It happens to many trailer haulers. You’re towing a car and you misjudge the turn. You need to reverse so you don’t clip a sign or curb. Maybe you missed a turn at the RV park. Either way, the question remains: can you back up with a tow bar or do you need to disconnect?
Understanding Tow Bars and How They Work
Basically, you need a tow bar to haul a flat-tow vehicle (sometimes called a toad or dinghy) behind your RV. Flat towing is when all four tires are touching the ground. To tow the dinghy, you need base plates or brackets. And for an RV, you would need a receiver hitch.
DO NOT BACK UP WITH YOUR TOW BAR!
If you try to back up your vehicle hooked up to an RV with a tow bar, you’re going to do some damage. A tow bar is only meant to handle load or stress in one direction. Your dinghy tow vehicle can’t steer when you’re in reverse.

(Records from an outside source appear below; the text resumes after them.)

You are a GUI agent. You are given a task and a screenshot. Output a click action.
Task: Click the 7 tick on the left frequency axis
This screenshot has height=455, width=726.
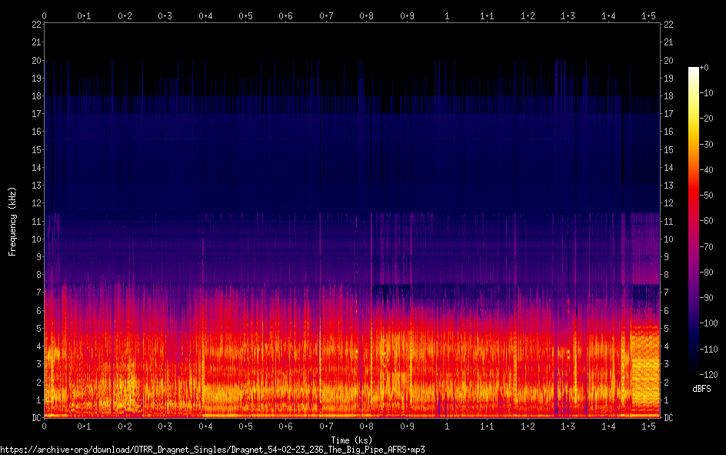point(37,293)
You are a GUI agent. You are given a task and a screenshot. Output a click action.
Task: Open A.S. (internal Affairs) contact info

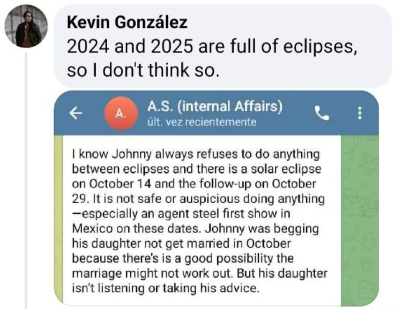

That’s going to damage the vehicle and the tow bar.
How Backing Up Damages a Tow Bar
If you try to reverse with the tow bar, you’ll end up bending it. The dinghy will bend the tow bar when it jackknifes. You also might jam the arm lock so badly that they won’t be able to uncouple. The tow bar is connected to the tow-vehicle’s frame, so the force will be transferred there when pushing back in a reversing scenario. You might damage your steering system too.
Backing Up When Using Other Tow Gear
Backing up can be challenging regardless of your tow gear of choice. It takes a while to fully understand how multiple vehicles move together. Regardless of how you are towing, you should give attention to using safe, secure, strong, adequate gear.
The Best Trailer Towing GearRegardless of your haul, you can find the towing gear you need from The Trailer Parts Outlet. We are delighted to answer any and all questions you may have about towing, trailers, trailer parts, safe towing practices, and more. Use our website or call us up if you have any questions about finding the right trailer gear for you, or how to use it.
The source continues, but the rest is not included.